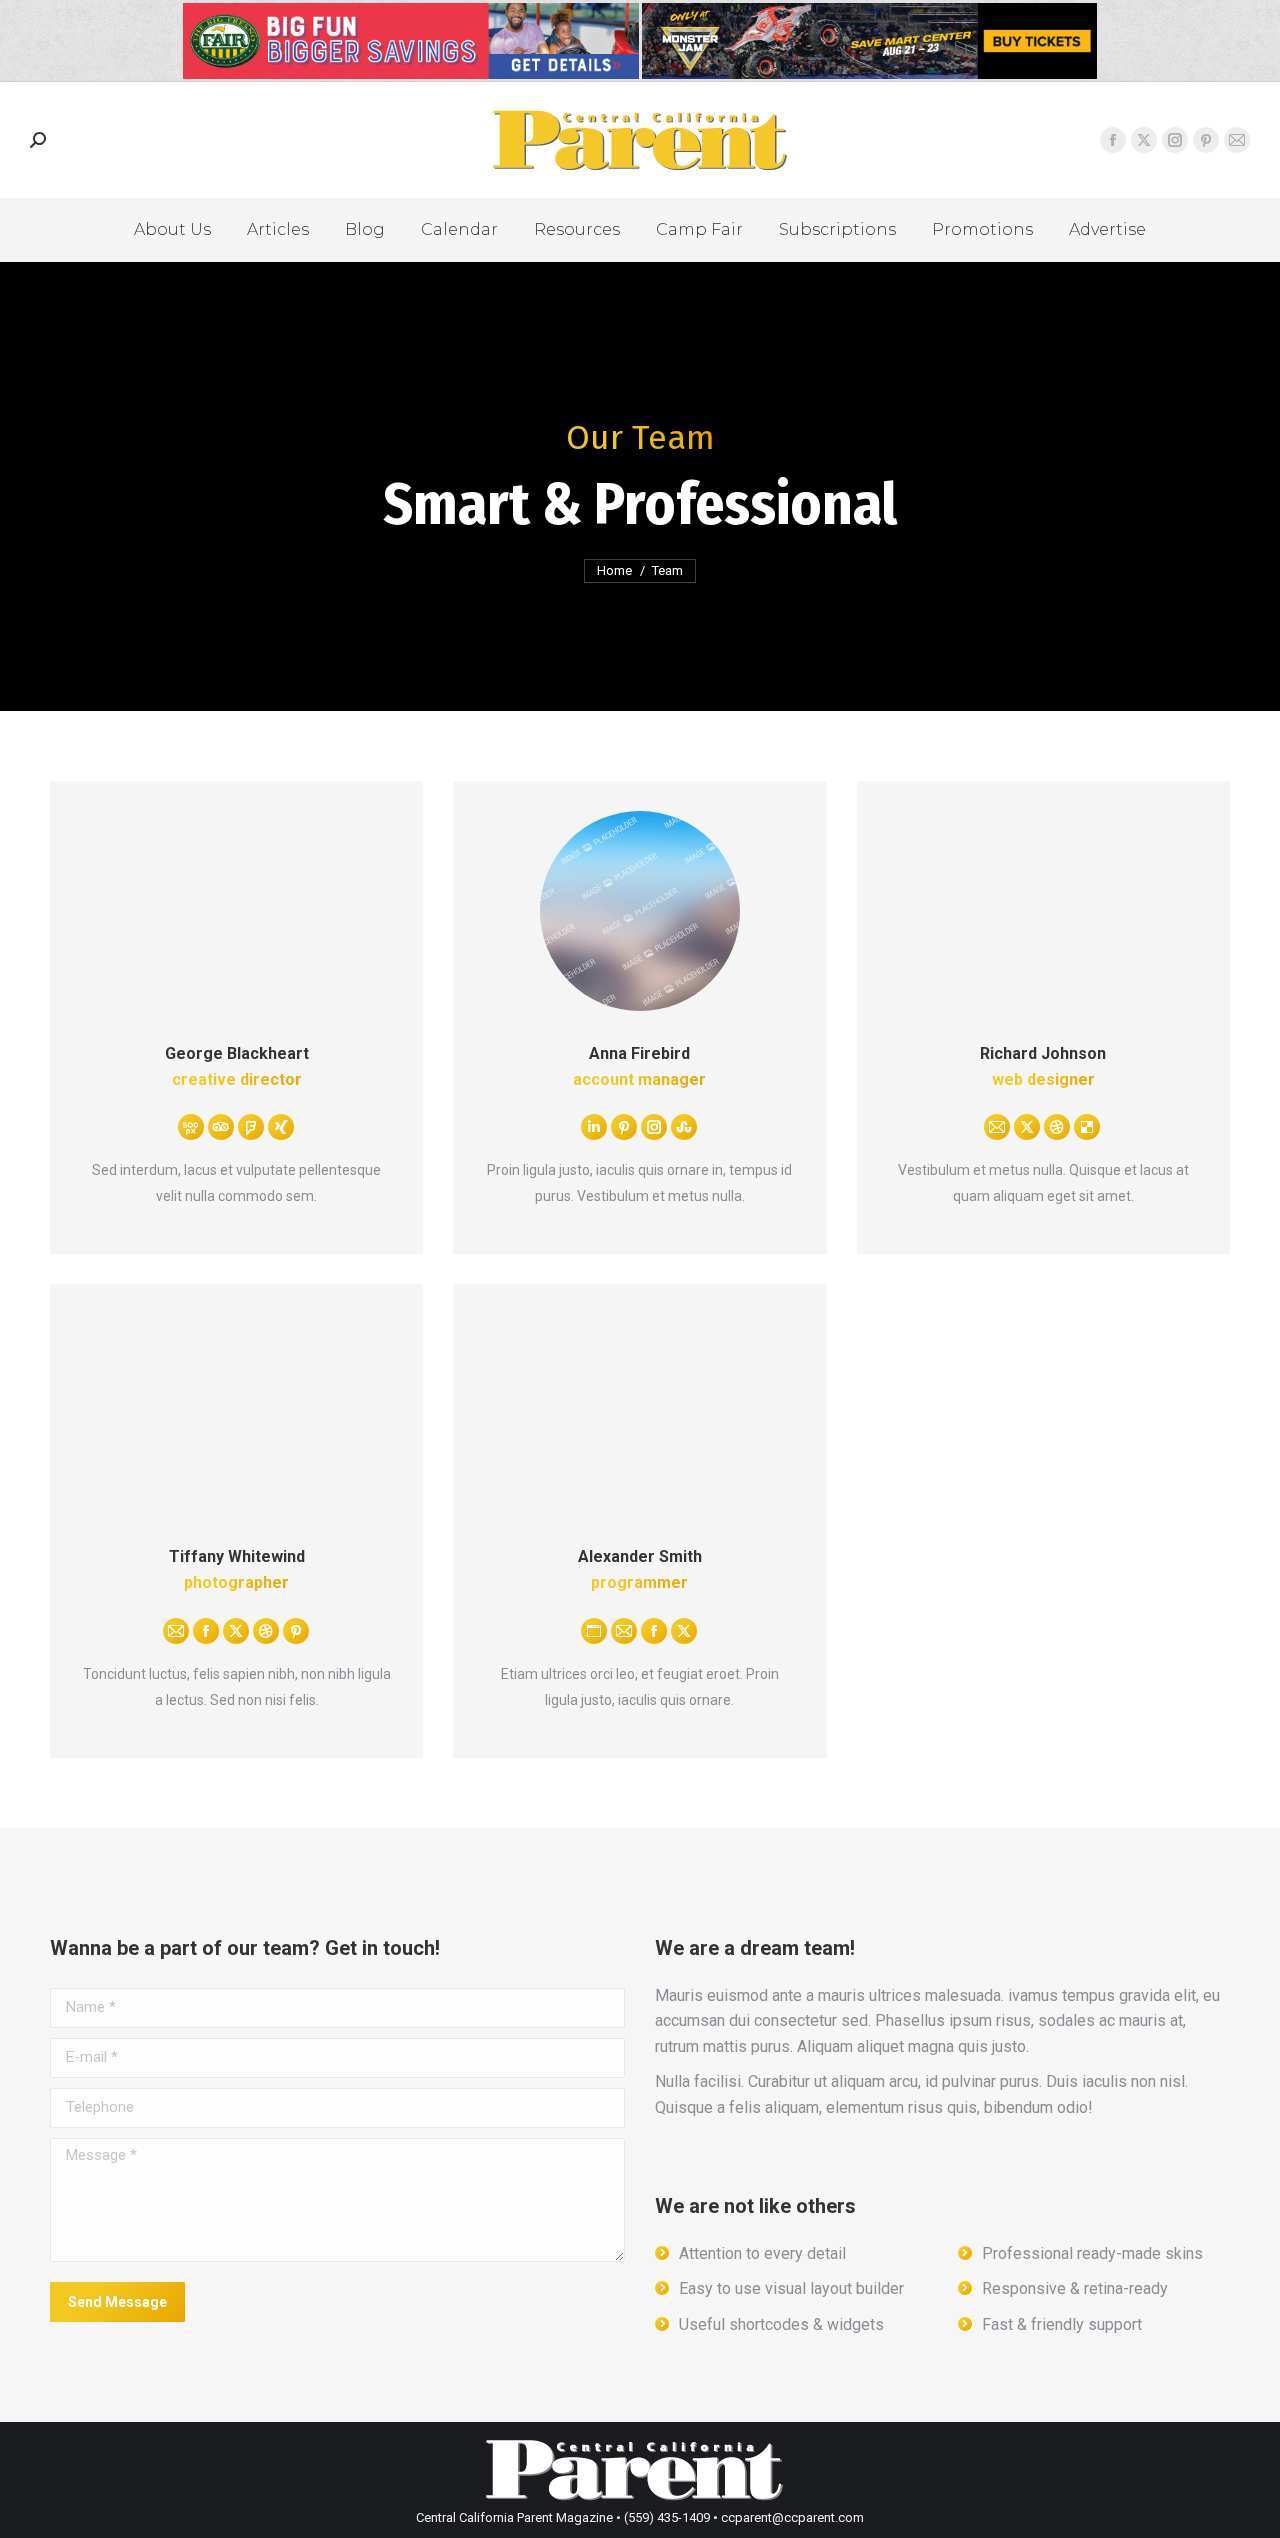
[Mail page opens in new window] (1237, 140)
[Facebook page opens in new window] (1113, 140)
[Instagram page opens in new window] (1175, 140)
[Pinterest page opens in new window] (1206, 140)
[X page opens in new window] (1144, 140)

...

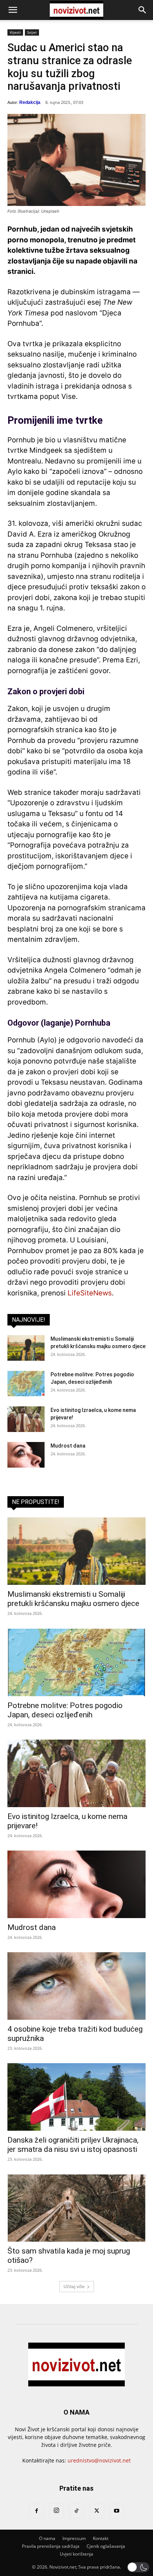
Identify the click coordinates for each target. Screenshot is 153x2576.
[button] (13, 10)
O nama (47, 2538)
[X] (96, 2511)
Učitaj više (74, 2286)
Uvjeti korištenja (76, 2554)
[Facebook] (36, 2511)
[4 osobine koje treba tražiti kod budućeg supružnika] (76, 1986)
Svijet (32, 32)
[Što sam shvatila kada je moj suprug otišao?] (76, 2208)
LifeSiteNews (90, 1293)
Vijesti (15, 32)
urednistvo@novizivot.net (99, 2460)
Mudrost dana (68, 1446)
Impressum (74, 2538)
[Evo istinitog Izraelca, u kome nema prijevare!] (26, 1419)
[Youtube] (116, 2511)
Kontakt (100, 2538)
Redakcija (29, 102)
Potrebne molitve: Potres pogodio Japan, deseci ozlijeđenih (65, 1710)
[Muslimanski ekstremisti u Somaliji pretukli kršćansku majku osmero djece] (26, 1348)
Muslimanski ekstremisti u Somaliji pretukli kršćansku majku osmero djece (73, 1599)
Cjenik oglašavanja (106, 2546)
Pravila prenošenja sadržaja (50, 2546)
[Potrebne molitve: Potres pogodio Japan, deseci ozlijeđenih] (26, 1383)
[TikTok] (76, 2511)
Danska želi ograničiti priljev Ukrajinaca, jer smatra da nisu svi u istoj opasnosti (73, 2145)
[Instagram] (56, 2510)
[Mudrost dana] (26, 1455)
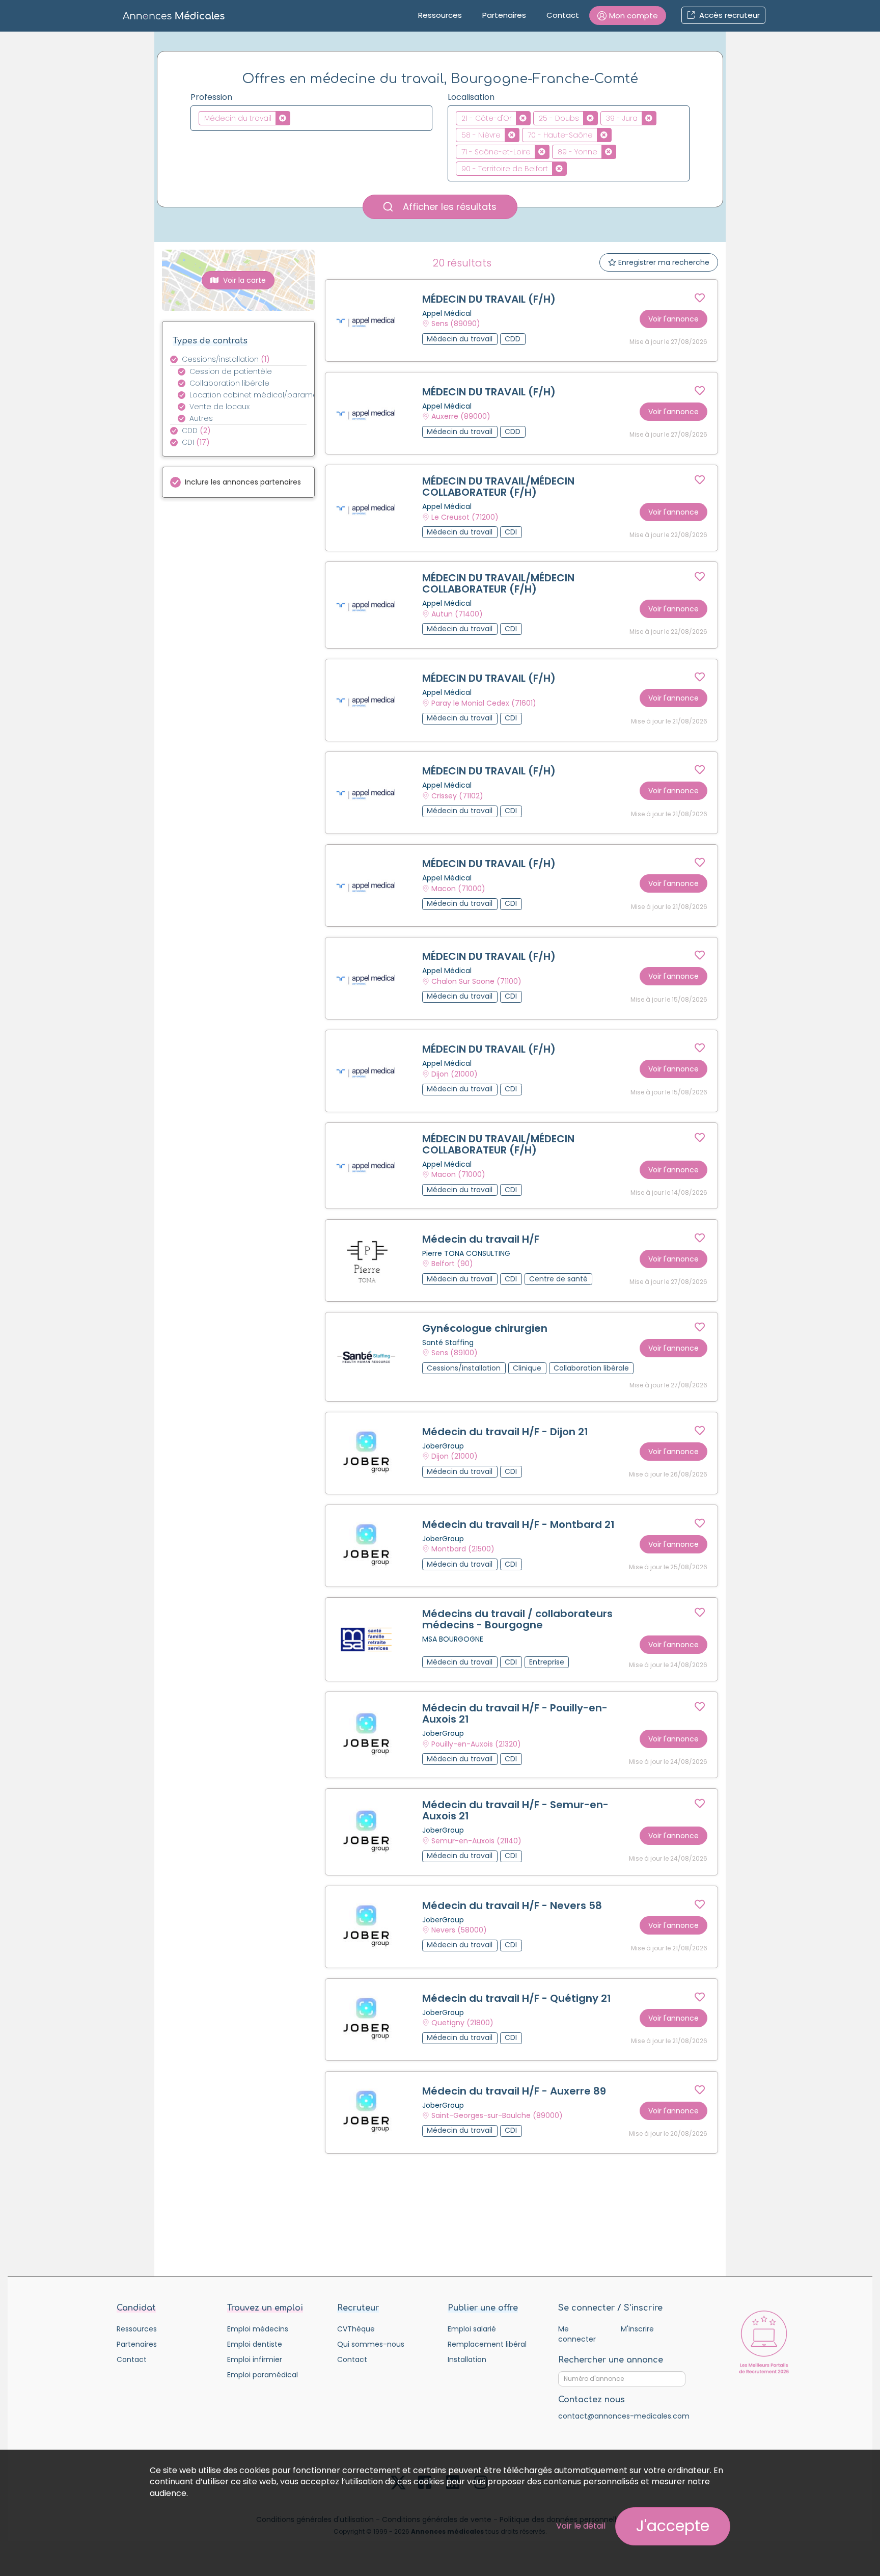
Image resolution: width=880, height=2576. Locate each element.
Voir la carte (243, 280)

Exercise requirements
Where the string "molitve" occurs in a line of the listing, copy the line.

Exercise output
Potrebne molitve: Potres pogodio Japan, deseci ozlijeđenih (65, 1710)
[Potrebne molitve: Potres pogodio Japan, deseci ozlijeđenih] (26, 1383)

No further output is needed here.